The passenger-side door of Mike Stikeleather's Nissan truck had a rear-view mirror bolted to it, and after the brief and sparsely attended funeral service had broken up and they had walked back out to the parking lot, Diana had twisted the mirror so that she could watch the traffic behind—and she was tensely pleased now to see that the white Dodge was following them.

Last night Mike had taken her to an Italian restaurant near the Flamingo, and when they got back to his apartment, he had tried to kiss her. She had fended him off, but with a wistful smile, saying that it was too soon after Hans's death; Mike had taken that pretty well, and had let her sleep on his water bed alone, while he took the couch—albeit with a just-for-this-first-night manner.

At the first light of dawn, listening carefully to Mike's snores from the living room, she had got up and searched his bedroom, and in the closet she had found a briefcase. She had memorized its position, how it leaned against a pair of ski boots, and had then taken it out and opened it. The white powder in a well-filled Ziploc bag had had the numbing taste of cocaine, and the bundles of twenty-dollar bills added up to more than twenty thousand dollars. She had put it all back the way it had been and got back into bed. Later, while making coffee, she had managed to slide a stout steak knife into her purse, though it was no part of her plan to have to use it.

So far so good.

And at the funeral a few hours later she had said a thankful prayer to her mother, for one of the mourners was Alfred Funo himself.

She had hoped he would show up there. It was the only way she could think of for him to find her, and it would fit in with his weirdly sociable approach to assassination.

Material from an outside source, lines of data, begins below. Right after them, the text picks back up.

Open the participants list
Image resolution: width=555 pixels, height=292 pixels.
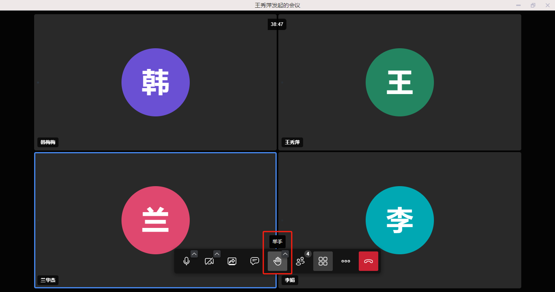tap(300, 261)
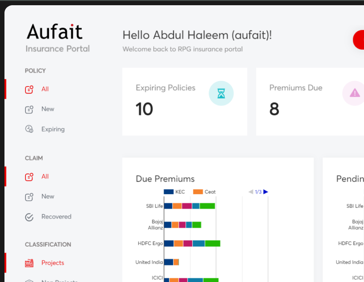Click the green segment of HDFC Ergo bar
This screenshot has height=282, width=364.
(213, 243)
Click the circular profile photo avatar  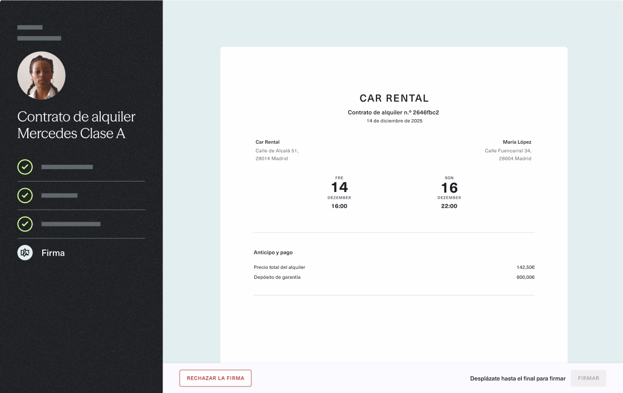click(x=41, y=76)
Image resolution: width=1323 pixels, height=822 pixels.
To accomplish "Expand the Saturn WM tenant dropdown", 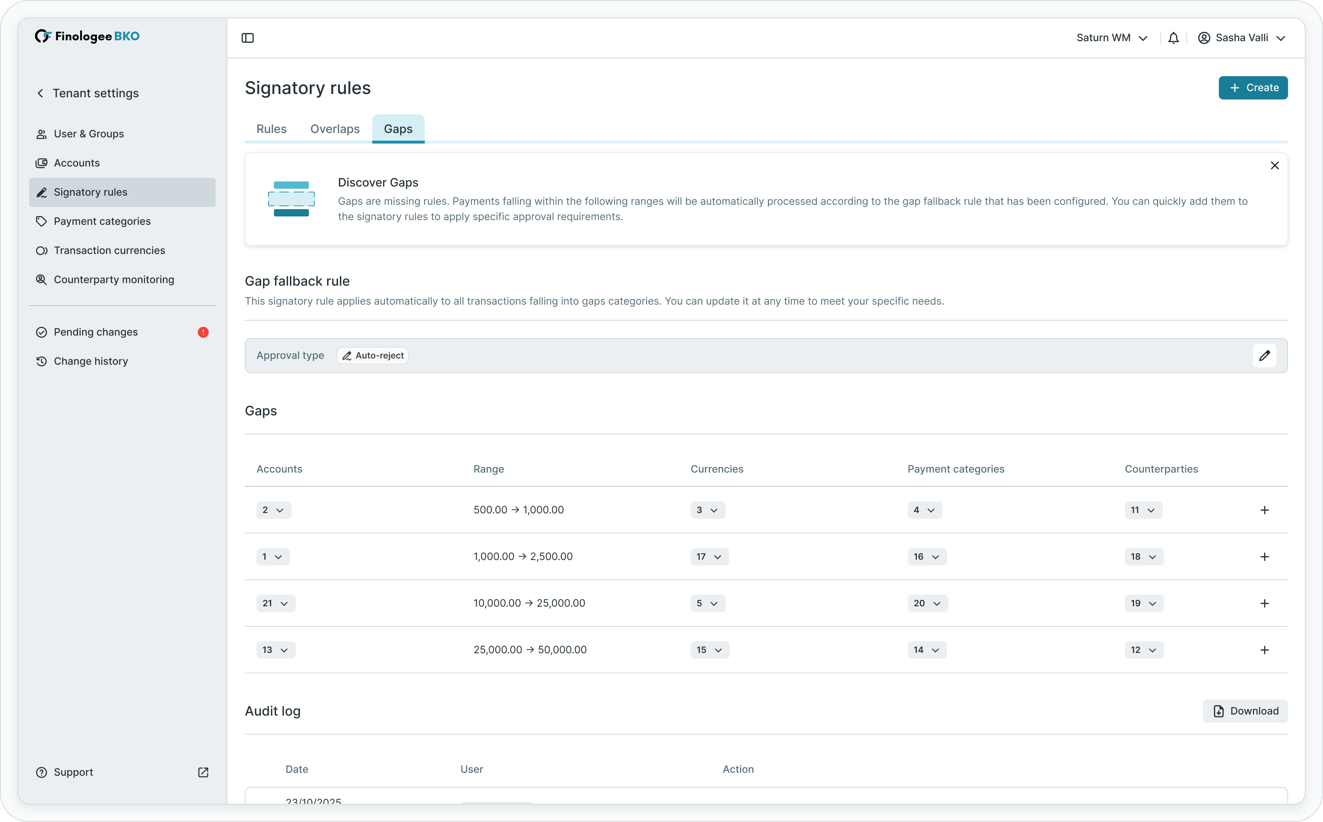I will coord(1112,38).
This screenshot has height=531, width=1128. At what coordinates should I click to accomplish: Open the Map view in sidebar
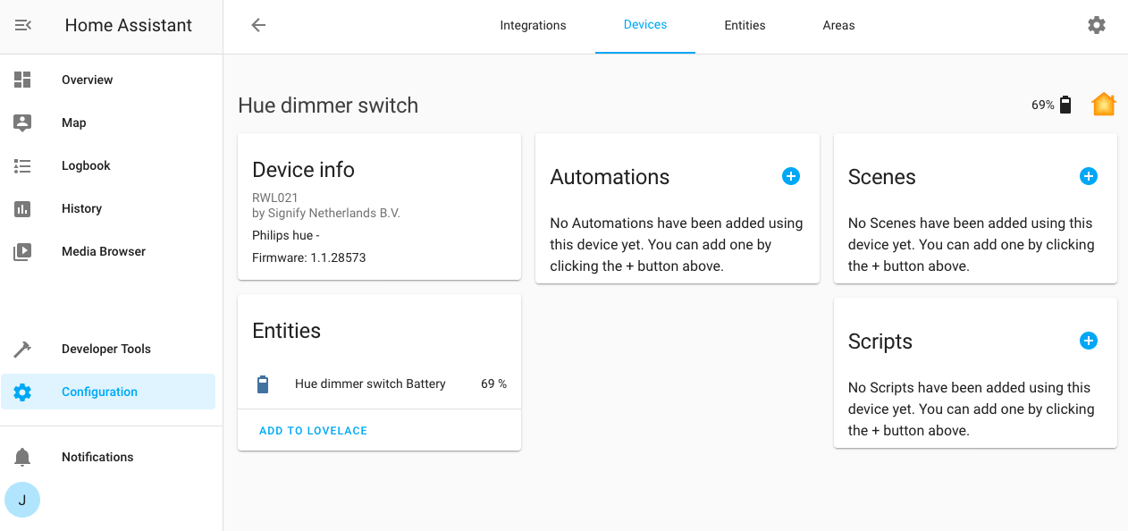point(75,122)
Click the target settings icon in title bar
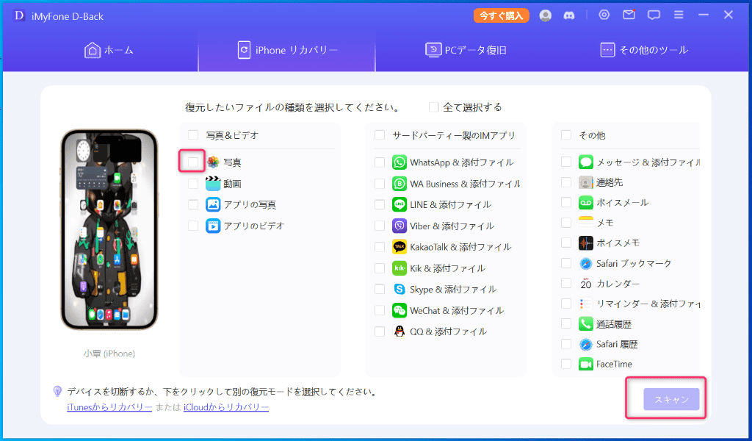The image size is (752, 441). coord(604,15)
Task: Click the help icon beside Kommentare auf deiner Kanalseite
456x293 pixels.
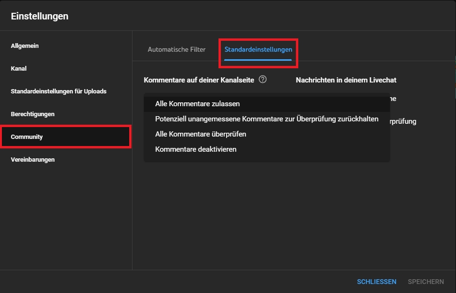Action: coord(263,80)
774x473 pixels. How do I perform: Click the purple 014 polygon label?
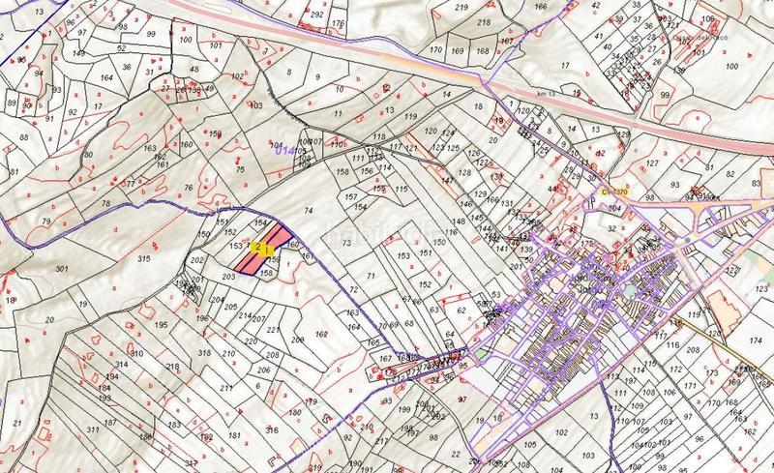point(283,149)
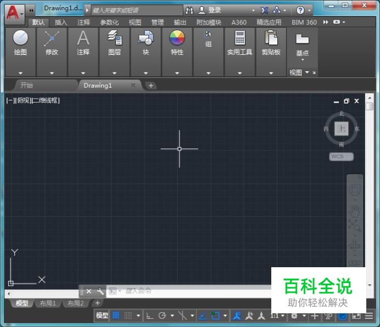Open the 剪贴板 (Clipboard) panel
This screenshot has height=327, width=380.
tap(271, 43)
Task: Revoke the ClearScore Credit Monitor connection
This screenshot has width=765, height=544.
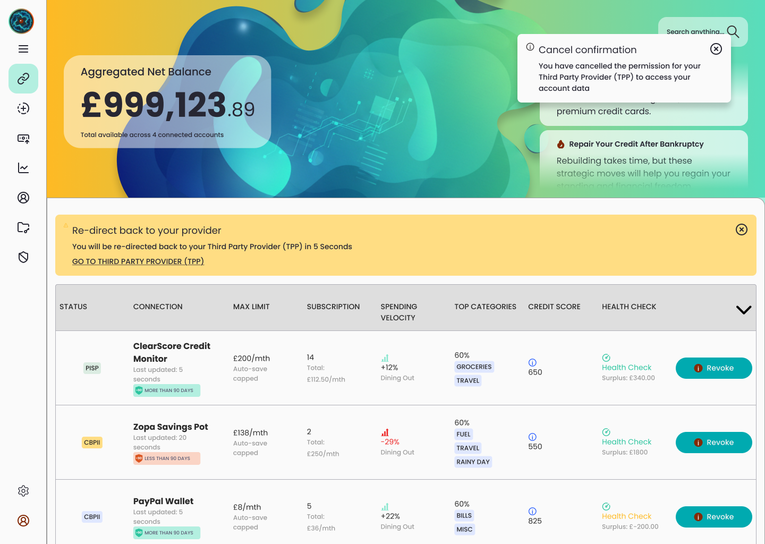Action: coord(713,368)
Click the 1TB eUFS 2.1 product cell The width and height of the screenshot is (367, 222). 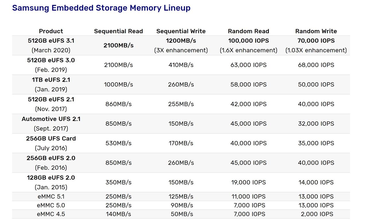pos(51,85)
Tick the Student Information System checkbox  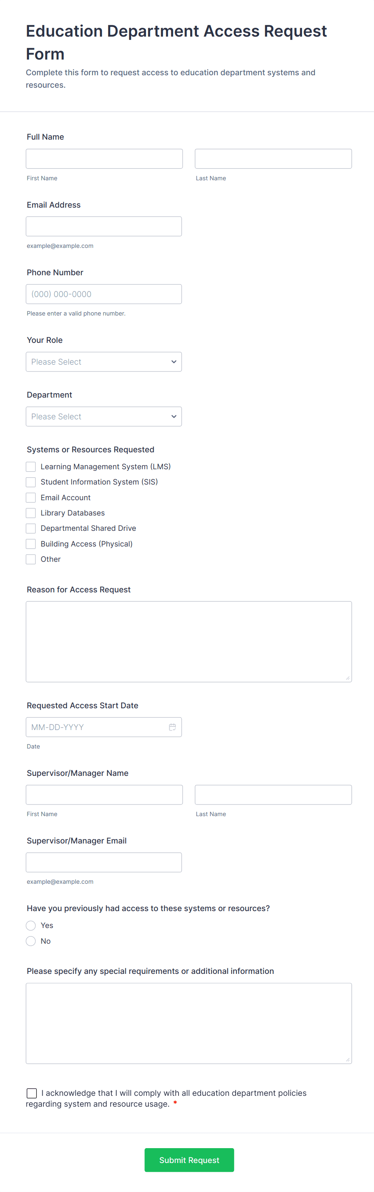(x=31, y=482)
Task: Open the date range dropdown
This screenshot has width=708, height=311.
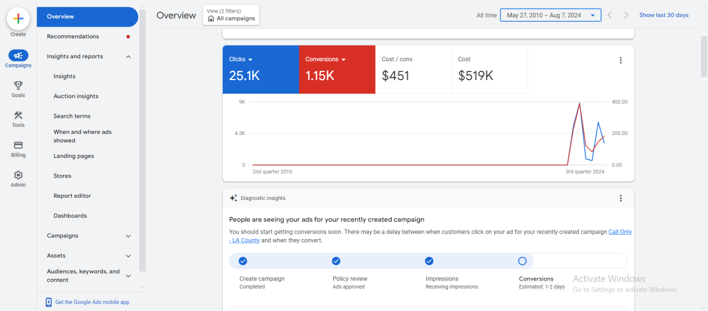Action: (550, 15)
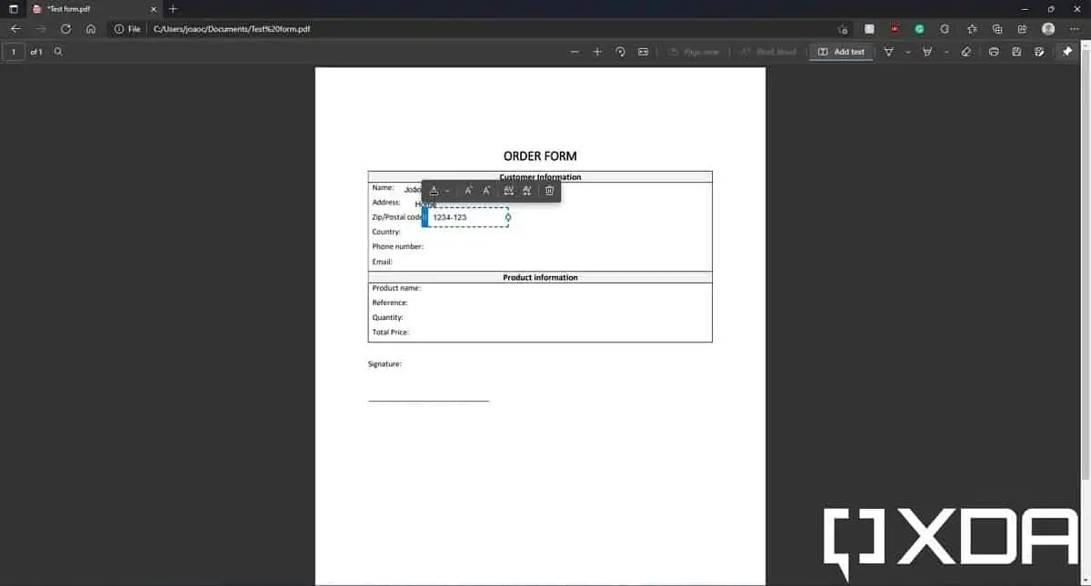Zoom in with the plus icon

597,52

And there he had been, standing behind Hans's parents under the canvas pavilion on the grass, smiling sadly at her across the shiny fiberglass casket. She had smiled back at him and nodded and winked, helpless to imagine how he could suppose she wanted to see him, but understanding from his answering wink that he did suppose it.

The car he had got into afterward was a far cry from the Porsche he had been driving when she'd seen him Monday night—the Porsche from which he had shot Scat—but he was at least managing to stay behind Mike's Nissan.

When Mike pulled in to the curb in front of his apartment building, the white Dodge parked a hundred feet behind them.

Diana got out of the truck and waited for Mike by the front bumper.

"Don't turn around," she said quietly, "but a friend of Hans's followed us back from the funeral. I think he wants to talk to me."

Mike frowned worriedly but didn't look around. "Followed us here? I don't like that—"

"I don't either. He's a dealer himself, and Hans never trusted him. Listen, let me have the keys, and I'll follow him when he leaves."

"Follow him? Why? I've got to get to work—"

"I just want to make sure he leaves the area. I'll be back in ten minutes at the most."

"Well, okay." Mike began sliding a key off his ring. "For you, Doreen," he added with a smile.